Study says fallout from nuclear disaster in Fukushima, Japan may be harming local infants

SAN DIEGO - Two years later, the nuclear disaster in Fukushima, Japan may be affecting the health of young children in San Diego.

"We should take this very seriously," said Joseph Mangano, the executive director of the New York-based Radiation and Public Health Project, which researches the impact of nuclear power.

The group obtained results of eight air samples conducted by the EPA in San Diego in the month and a half after the nuclear disaster began.

It found that beta radiation levels in San Diego were more than six times the normal amount.
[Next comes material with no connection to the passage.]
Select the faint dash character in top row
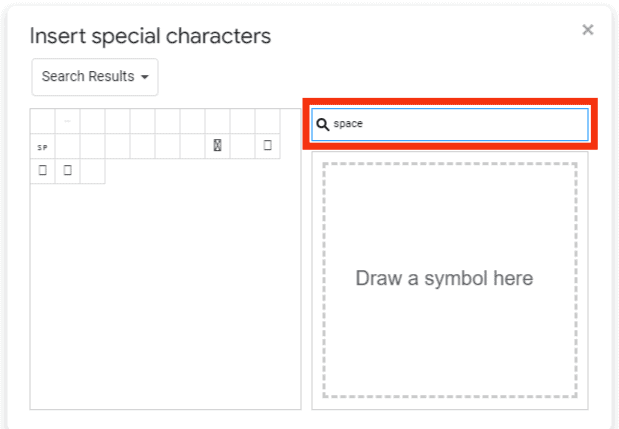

While those are still low levels, the group says its numbers show the radiation may have harmed children.

The research group looked at those most vulnerable – infants – along with a gland susceptible to radiation, the thyroid.
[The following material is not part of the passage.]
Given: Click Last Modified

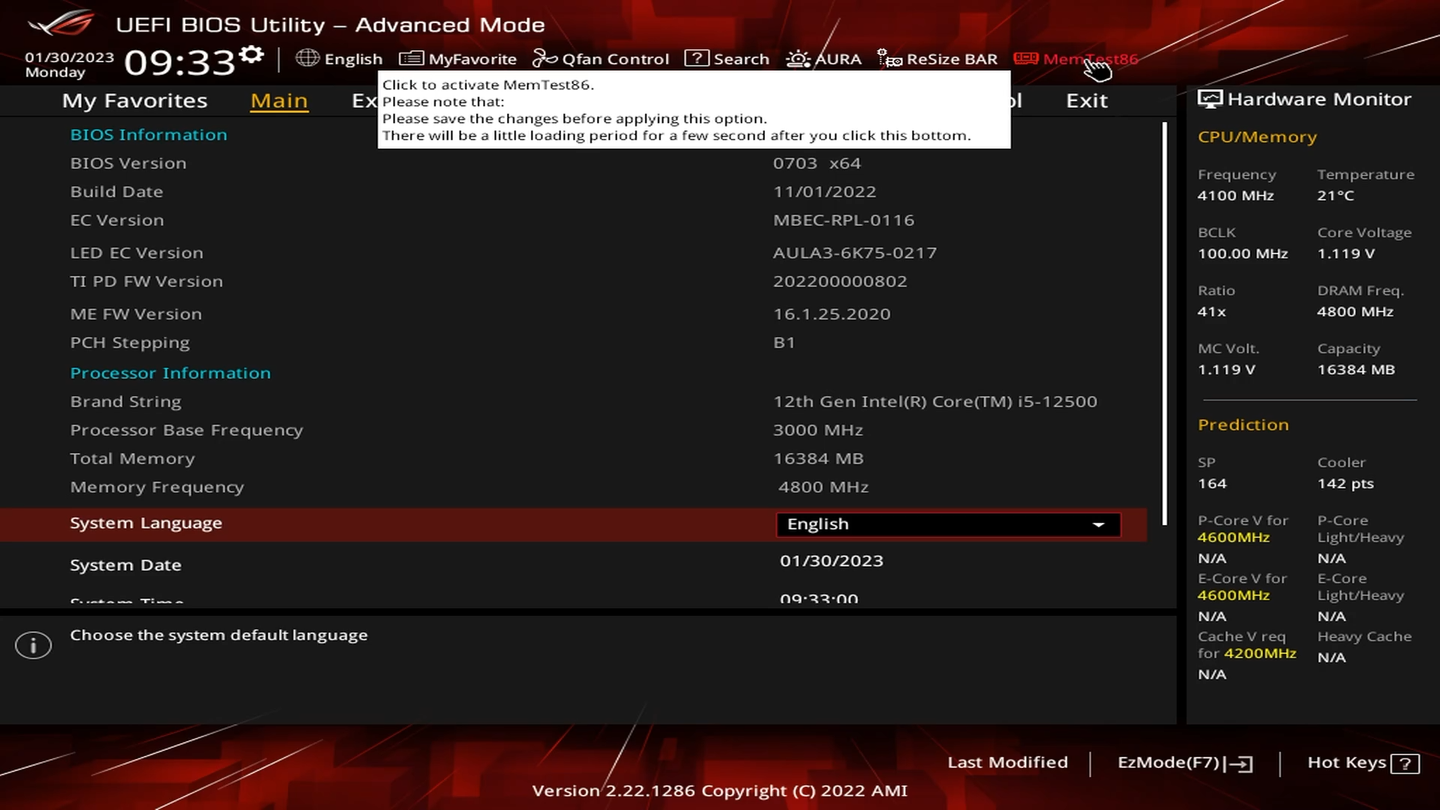Looking at the screenshot, I should [x=1007, y=762].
In a study of states in the West Coast and in the Pacific, infants born soon after the nuclear disaster were 28 percent more likely to develop congenital hypothyroidism, which can lead to stunted growth.

In California, that number jumped to 39 percent.

Critics say there is still no direct evidence those radiation levels can harm humans.

"It's not like every newborn developed a terrible disease," said Mangano. "The effects are more subtle than that."  

But Mangano says there should be concern because if the radiation is impacting the young, the true impact may not be known for years, even decades.

Mangano said he plans more studies in the next year looking at the fallout and any links to infants' deaths and birth defects.